Mas Edinho, como a maioria dos PCs, não é e nem deve ser visto como um super-homem. É  positivo que se aprecie o seu esforço desigual por abrir frestas em meio à uma sociedade duramente competitiva. Porém, essa admiração não basta. As pessoas com deficiência precisam do apoio do Estado e das pessoas vinculadas à todas às demais dimensões sociais que envolvem a sua relação com o mundo. Um respeito e reconhecimento, através de direitos (não só no papel) que assegurem oportunidades condizentes com as suas capacidades. Por outro lado, a facilitação de sociabilidade à esses indivíduos não pode ser cultivada como mera prática de favor ou caridade. Trata-se de muito do que isso. É um dever de todos brasileiros lúcidos e conscientes de que a tolerância à diferença é um pré-requisito essencial para a consolidação de uma nação democrática.

A Associação de Paralisia Cerebral do Brasil (APCB) esclarece que a paralisia cerebral não é uma doença, mas um distúrbio ocasionado por uma lesão de alguma(S) parte(s) do cérebro. Dependendo da área afetada, e da sua extensão e localização, pode gerar outros problemas além de distúrbios neuro-motores. Acontece durante a gestação, durante o parto ou após o nascimento. É uma lesão provocada, muitas vezes, pela falta de oxigenação das células cerebrais. No caso de Edinho, a paralisia compromete apenas a área de seu cérebro referente à coordenação motora. Contudo, mesmo em outros casos, a possibilidade de ter sentimentos já é razão de sobra para que o PC seja respeitado como cidadão.

Nas telas e na vida

Muitos são os exemplos de determinação por parte dos PCs. No cinema, ilustrando essa realidade, destacaram-se os filmes Gabi – Uma história verdadeira,  uma interpretação da vida da Gaby Brimmer, a mexicana que escreveu um livro apenas com um dedo, indicando palavras a partir de uma tabela, interpretada por Rachel Levin. Na versão masculina, Meu Pé Esquerdo retrata a vida do jovem Christy Brown, talentoso e perseverante artista irlandês, com paralisia cerebral, interpretado por Daniel Day-Lewis.

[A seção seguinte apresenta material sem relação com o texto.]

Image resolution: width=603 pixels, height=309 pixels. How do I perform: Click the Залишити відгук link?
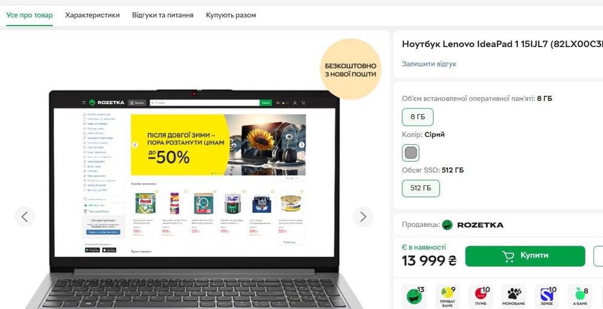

Nesse caso também, em decorrência da doença, a única parte do corpo que ele podia controlar com precisão era, justamente, o seu pé esquerdo.

Na vida real, também sobram exemplos de que a determinação vai além da aparente incapacidade física. O Programa Especial, apresentado há mais de sete anos - antes na Tv Educativa do RJ e agora na TV Brasil - pela publicitária Juliana Oliveira, é um deles. Juliana tem 28 anos e é há seis tetraplégica por causa de um acidente de carro. Independente disso, ela mostra que pode muito além do que se imagina pelas aparências. Além de apresentar esse Programa, dedicado aos deficientes, ela faz mestrado em administração no COPPEAD / UFRJ. Também fala inglês, francês e espanhol. Para ser escolhida apresentadora, Juliana passou por três etapas de testes. O Programa Especial aborda experiências e problemas e inovações relacionadas à vida das pessoas com deficiência.

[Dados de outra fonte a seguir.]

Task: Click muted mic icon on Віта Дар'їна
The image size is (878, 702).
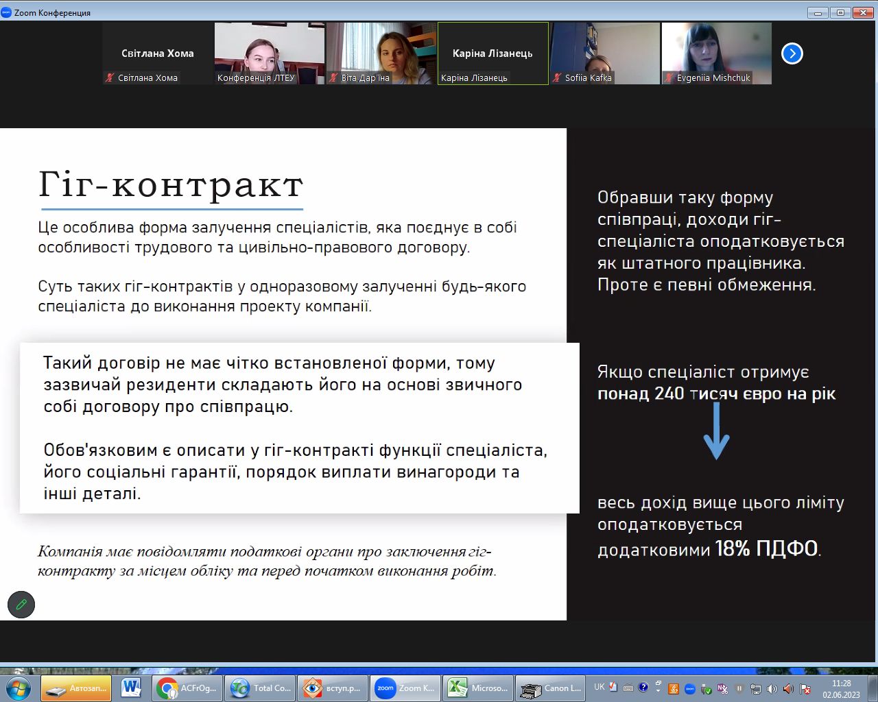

No caso de Edinho, que possui limitadas capacidades motora e fonética, o seu desempenho acadêmico no curso de comunicação certamente dependerá, mais cedo ou mais tarde, de recursos tecnológicos e apoio de especialistas, meios estes que ainda não dispõe. Mesmo com a capacidade de pensamento e reflexão em perfeita sanidade, limitações físicas impedem o pleno aproveitamento do seu cérebro. “Tem muito mais aqui dentro”, desabafou certa ocasião à uma professora diante da cobrança pela entrega de um trabalho digitado no tempo encerrado.

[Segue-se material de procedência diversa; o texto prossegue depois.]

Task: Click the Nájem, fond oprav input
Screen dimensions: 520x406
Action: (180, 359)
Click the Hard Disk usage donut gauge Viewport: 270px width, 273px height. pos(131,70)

Mas aparentemente ciente de onde e como quer chegar, ele não deixa por menos. “eu não quero ser apenas um número”, disparou à mim, certa vez, em tom de exigência e, em outra ocasião, expressando certeza: “eu não vou desistir”. Hoje, mais do que crer nisso, jamais duvidaria. Além de prosseguir em suas atividades profissionais, sociais e esportivas, Edinho tem agora uma atividade política - é candidato a vereador nessas eleições. Quanto ao preconceito, a intolerância e a resignação, que se cuidem em União da Vitória.